Por todo esto Ferreti, que tendía el fondo, ganaba muy bien mientras que Ferreyro (que no era mal mozo, pero tenía menos labia y no sonreía) apenas podía cubrir sus gastos y secretamente amasaba un odio intenso, macizo: inevitable. No solo porque veía a su compañero desfilar con pucheros, mariscos y vinos caros mientras que él no pasaba de un plato con ravioles, sino porque encima el tipo Ferreti era un novato.
Ferreyro, el mozo resentido, estaba en la cantina desde antes de que el dueño anterior muriera y las hijas la vendieran con Ferreyro adentro. Y recién después, con el nuevo dueño, llegó ese boludo alegre de Ferreti: un tipo más joven que además tenía un compinche: Santiago, el cocinero, que también estaba desde antes y que detestaba a Ferreyro. En la vieja cantina, donde había trabajado Felipe, un hermano de Santiago, Ferreyro lo había alcahueteado ante el dueño porque cada tanto se robaba una botella de vino.
Acto seguido, despidieron al hermano pero no a Santiago, porque era el cocinero y eso no se reemplaza fácil. Es por eso que Santiago odiaba a Ferreyro y miraba con regocijo su fracaso ante Ferreti, que se la pasaba atendiendo clientes, festejándoles los chistes y diciendo «¡Ahí viene la dolorosa!» cuando traía la cuenta: Ferreti hacía reír a los de su mesa, incluso cuando tenían que pagar.
Hasta que un día, harto, Ferreyro (el odiador) lo encaró a Ferreti (el odiado), y le habló de la injusticia que sentía porque él tenía las mejores mesas. «No hay problema, viejito, repartimos», le dijo el otro, y así fue: los dos tuvieron algunas mesas adelante, y otras mesas atrás.
Y lógicamente, lo que pasó de inmediato es que las de Ferreti se llenaron y las de Ferreyro siguieron, como siempre, vacías.

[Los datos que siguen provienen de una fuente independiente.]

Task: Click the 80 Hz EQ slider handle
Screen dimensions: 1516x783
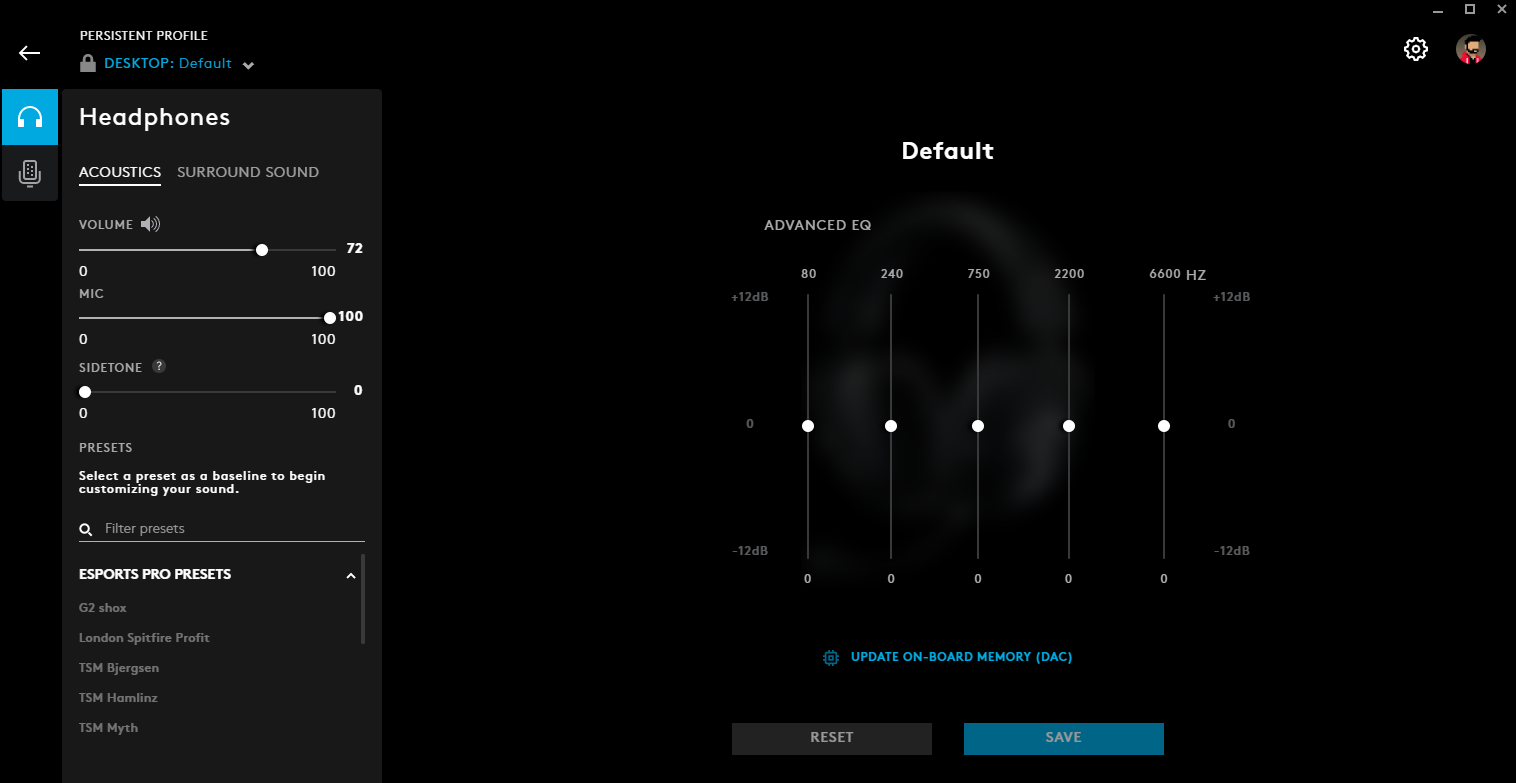Action: coord(808,426)
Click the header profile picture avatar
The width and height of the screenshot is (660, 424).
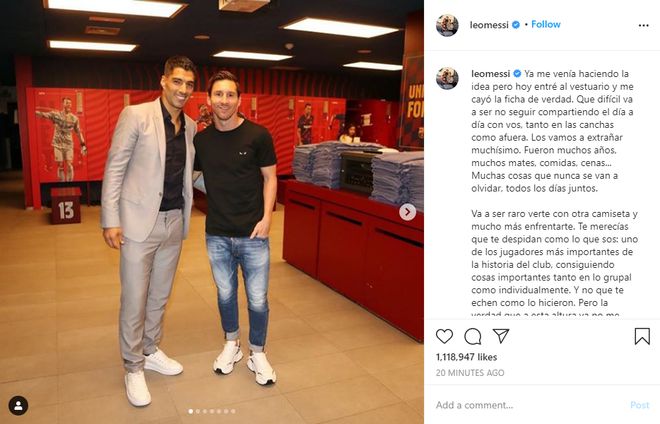[447, 25]
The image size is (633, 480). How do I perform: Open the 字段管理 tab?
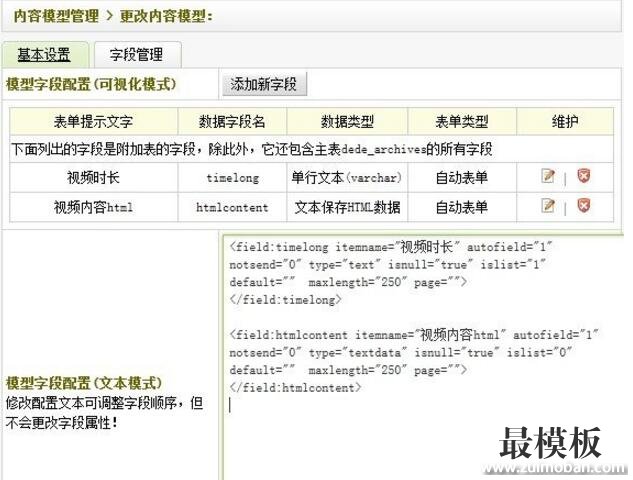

Desde la ventanita que conectaba con la cocina, el cocinero Santiago miraba todo con la carcajada contenida. No imaginaba que días después, desesperado, Ferreyro se iba a acercar a pedirle ayuda.
«Bombeálo vos desde la cocina, viejo, metéle tuco podrido en los ravioles, escupile las ensaladas, meále la sopa, algo…», le dijo Ferreyro al cocinero.
Santiago no lo podía creer. «Pero no seas miserable», le dijo, «valés menos que una lechuga podrida». Pero Ferreyro usó un as en la manga con el cocinero. Le dijo que si echaban a Ferreti, volvía a trabajar su hermano al restaurante.
Y ahí la cosa cambió. Pero de un modo impensado.
Al día siguiente, Ferreyro llegó a las diez, como siempre. Ferreti cayó una hora tarde y, cuando el dueño lo levantó en peso, Ferreti le dijo de todo: «¿Sabés qué, gallego? Me tenés podrido, en cualquier otra fonda estarían felices con un mozo como yo, así que me las tomo».
Y después de darles la mano a cada uno de sus compañeros, Ferreti, el odiado, renunció y se fue.
Callado, Ferreyro se guardó el odio y empezó a atender todas las mesas. A la noche llegó a trabajar Felipe, el hermano de Santiago, y a Ferreyro la vida le empezó a sonreír.
Con el paso de los días, Ferreyro se largó a contar chistes a los clientes, a gritar «¡Ahí viene la dolorosa!», a aplaudir los discursos de las despedidas y a elogiar las fotos familiares. Ferreyro, de repente, atendía las mejores mesas…
Ante la mirada de Felipe, que sentía la injusticia, Ferreyro se animó a soñar con lo que sueña todo mozo: dejar la bandeja y tener un restaurante propio.
En eso estaba, fantaseando feliz, cuando un flaquito de la mesa de la esquina se quejó porque los ravioles estaban muy salados… y a la media hora otro cliente le devolvió una ensalada porque la lechuga estaba como escupida, y después una señora le dijo: «Oiga, mozo, la sopa tiene como un gusto a pis, ¿la puede probar?».